Obama se lo perdería

 

     No es común que el Presidente del país más poderoso del mundo lo haga. Pero perdería no solo el disfrute de una sabrosa Bucanero. Sino, de paso, conocer a cubanos de verdad. No esos de cuello y costosas corbata en el Congreso que por su odio hacia la isla en que nacieron hace tiempo ya no son realmente cubanos, como un Bob que ahora anda en problemas con la ley y que de bobo mercadante anticastrista no tiene un pelo, o un Marquito que no es rubio, como desearía.

    Imaginen al presidente del país más poderoso de planeta mostrándose con la misma sencillez del saliente presidente uruguayo Pepe Mujica, del Benny Moré o del Papa Francisco. Gozando a mares, sin protocolo, sin temor al magnicidio, metiendo una sabrosa descarga y no ante su Congreso, donde  muchos lo miran atravesado por el tono de su piel. Oirá decir a alguien: “ Asere presidente, usted sí es un bárbaro de a verdá.”

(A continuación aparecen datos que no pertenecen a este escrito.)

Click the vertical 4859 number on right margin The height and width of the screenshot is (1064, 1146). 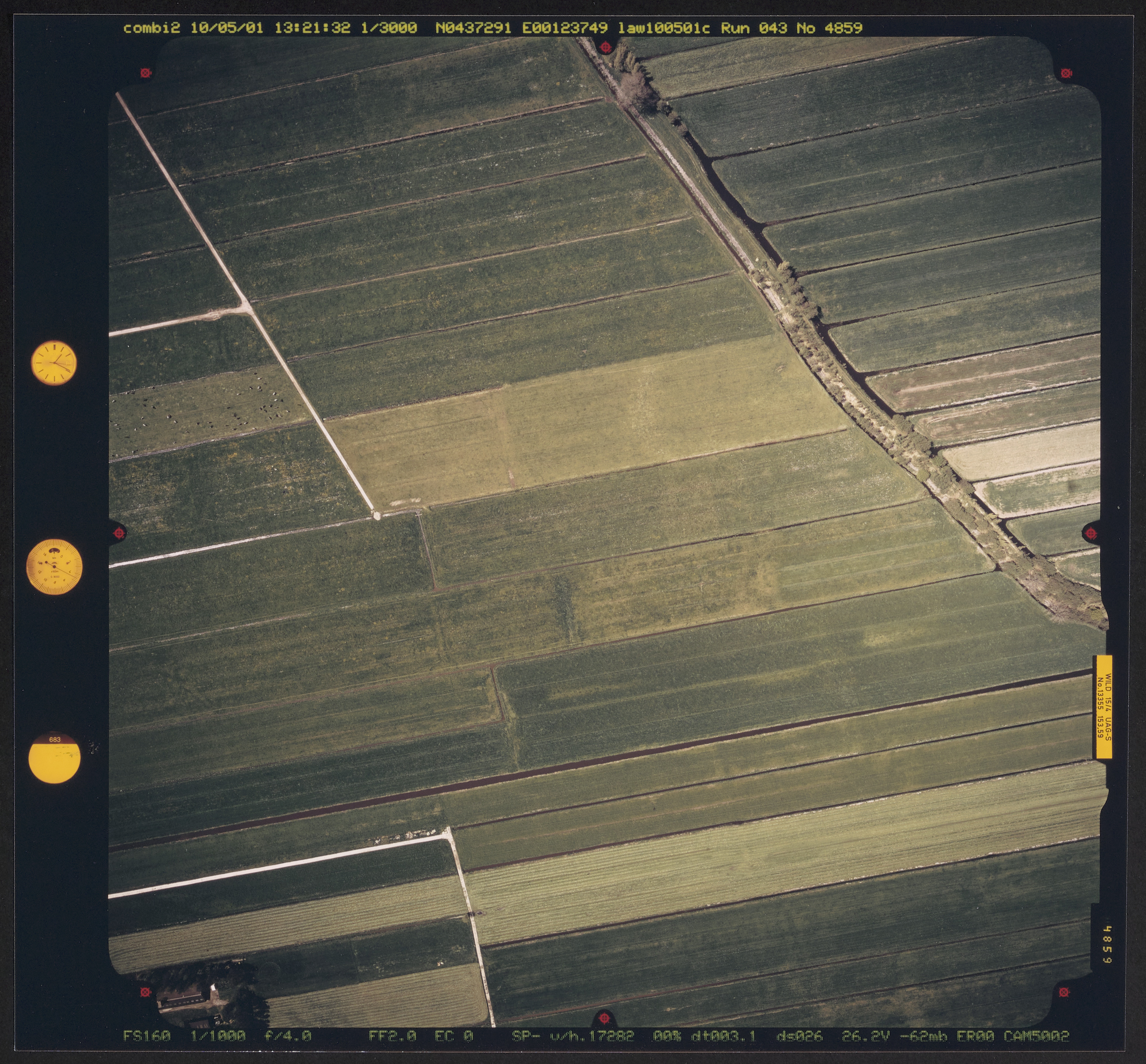coord(1108,944)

    ¿Según foto, cuántos lagues se habrá tomado? ¿Y quién podría dejar de alabarlo? Raúl le dirá: “Colega President, ¿están congeladas o no?” Estaría en Cuba, isla famosa por su tabaco y ron, por su tradicional hospitalidad, por su playa de Varadero, por musical y jaranera, y más por su popular Revolución de barbudos que lidereó Fidel Castro.

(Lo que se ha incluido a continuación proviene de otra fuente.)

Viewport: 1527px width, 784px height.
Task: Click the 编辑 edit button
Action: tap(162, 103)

    Habría diferencias políticas, ideológicas, modos de ver la economía, pero Obama gozaría ese pedacito, jacarandoso, rodeado de un pueblo que no distingue entre blanco, mulato, chino o negro. En lugar del sable o el pistolón del pirata o del misil atómico imperial, a mano la Bucanero, bebiendo a pico de botella el refrescante sabor de esa cerveza color ámbar que anima hasta a las neuronas más abatidas. Se sentiría como en sus tiempos de estudiante en las universidades de Columbia y Harvard, sin una de las canas que en la cabeza le ha hecho brotar la Casa Blanca.

    Bucaneros llamaban a aquellos europeos que deslumbrados por la leyenda y las riquezas de América piratearon por todo el Caribe y costas aledañas con aventuras que llenan libros y filmes de marinos con patas de palo, manos de gancho y ojos con parche.

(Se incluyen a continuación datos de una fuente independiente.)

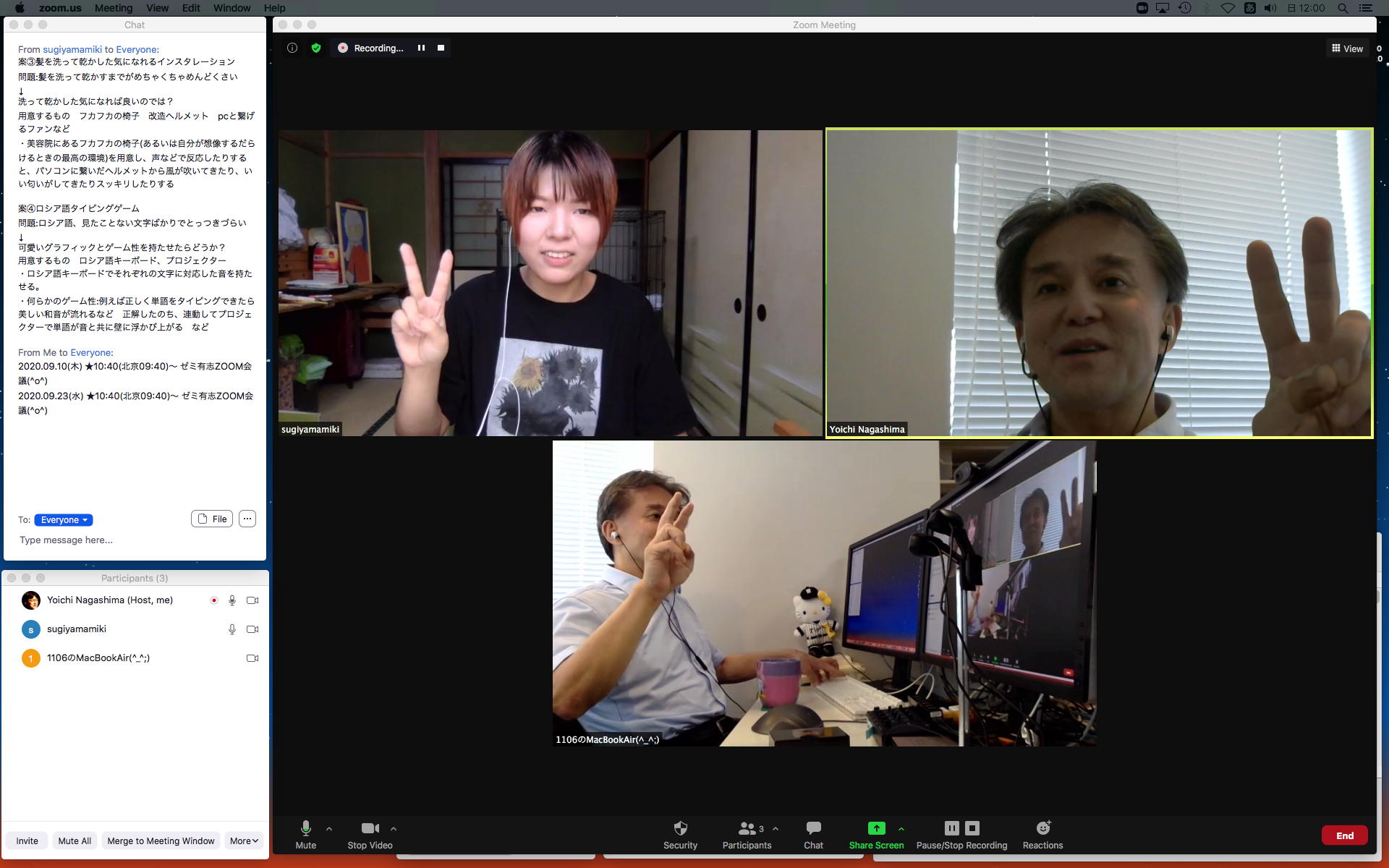
Task: Stop recording via top square icon
Action: (x=441, y=48)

    Hace un tiempo es marca de popular cerveza cubana. Pero no estamos para historia, economía ni política. Miren la foto e imaginen lo que se pierde el presidente Obama si no deja a un lado el protocolo, anuncia echar a un lado alguna que otra medida del bloqueo que le sea posible, decide tirar a la basura la Helms-Burton, olvida los espurios intereses de grandes corporaciones, se ríe de las babosadas de tres o cuatro políticos nacionalizados yanquis pero que nacieron en la Isla y sin temor alguno a un terrorista, pues está en Cuba, se aprieta bien los pantalones y sin la habitual prepotencia de los que habitan una Casa cuyo color no concuerda con el de su piel, escapa del stress presidencial pachangueando en la cantina de una esquina habanera.

    Por él sentimos que sea foto trucada. Lástima que no sea foto real, tirada con un celular el 21 o 22 del mes que viene en una esquina habanera. La vida es así. Se lo va a perder, aunque de todas maneras bienvenido será, él y su familia.